#### Text excerpt

After traveling to South Asia recently for the fourth time, I’ve come to accept and expect some things:

  1. Airplane meals are just glorified microwaveable meals… and I eat them regardless.
  2. Long flights make my feet swell.
  3. Seeing the gospel at work in another culture always affects my perspective at home.

Don’t worry I’m not going to spend time unpacking the first two things. They pretty much speak for themselves.

How have these things affected my perspective here at home? In the past, our short-term trips to South Asia, Peru, and Portland have shaped and influenced my understanding of cross-cultural ministry, social justice, and especially the area of discipleship.

For example, our journey toward starting D Groups started out of reflections from our initial trips to South Asia and understanding what 2 Timothy 2:2 means for our context.

[BTW, if you’d like to better understand the context of this latest trip and our partnership in South Asia in general then I’d encourage you to read this month’s mission newsletter. Sign up today so you can receive a monthly update and stay prayerfully engaged with what is happening in our mission partnerships.]

So what have I learned from this last trip that might apply to us here in Murfreesboro? I think it is best summarized this quote from missionary CT Studd: “The light that shines farthest shines brightest nearest home.”

And here’s what that should mean to you and me. As we see how the gospel is working through our church to reach the nations we should desire an even greater gospel work here in our own community.

########
#### Provided records

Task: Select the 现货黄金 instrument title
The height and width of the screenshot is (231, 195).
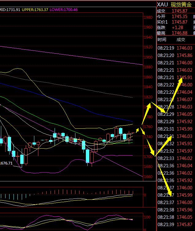Action: click(181, 4)

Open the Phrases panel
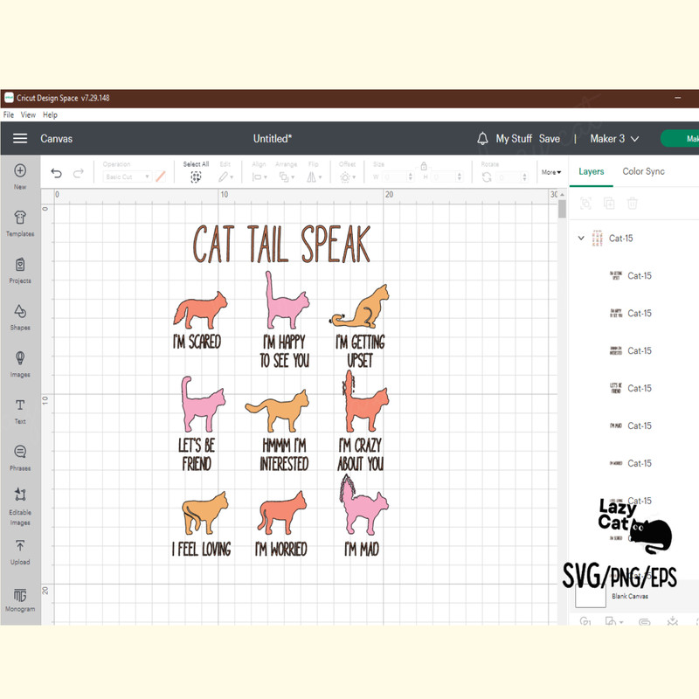pos(20,457)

########

Given instruction 1 →
Using the post about traveling to South Asia, decide whether each statement agrees with it, answering yes or no and quoting the words that settle it: (a) The writer has made four trips to South Asia. (b) The writer turns down airplane meals. (c) The quote about light comes from CT Studd.
Given instruction 2 →
Carry on the post about traveling to South Asia from the point where it ends.
The rows play no part in this work.

Exercise result 1 →
(a) Yes: "After traveling to South Asia recently for the fourth time"
(b) No: "and I eat them regardless"
(c) Yes: "this quote from missionary CT Studd"

Exercise result 2 →
Perhaps we should follow our July Fighter Verse (1 Cor. 11:1) and follow the example of our brothers and sisters in South Asia as they obediently take the gospel to hard places around them. Men and women have committed themselves to share about Jesus and inviting them to respond by following him. And people have!! God is so faithful to his word. He will build his church (Matthew 16:18)!

Here are ways that we can imitate our brothers and sisters in South Asia and become a brighter light here at home.

Pray and Prepare

City Church will you begin to pray and prepare to see where God has placed you to share the gospel? Your family, neighborhood, work environment, and a network of relationships are your field. Will you begin to pray that God would go before you as you commit to sharing the good news about Jesus to the people in your path?

Share the Gospel

The next step involves actually sharing the gospel, not just thinking about, praying about, or hoping to share the gospel. What I’m talking about is actually inviting people into a relationship with God through Jesus Christ with your words. You can share your story as well as Christ’s story. We even have a resource for you to learn more about how to do that. But these are ways not just to share facts but to invite people to follow Jesus.


Discipleship involves a lot of things. Once people have responded to the gospel and followed Christ, we must help them to grow in their faith. This comes from reading scripture and prayer. It involves confession and repentance while remembering the gospel. It also consists of walking through suffering. Following Jesus means learning and imitating Christ in every area of our lives. And we do this together with the help of one another.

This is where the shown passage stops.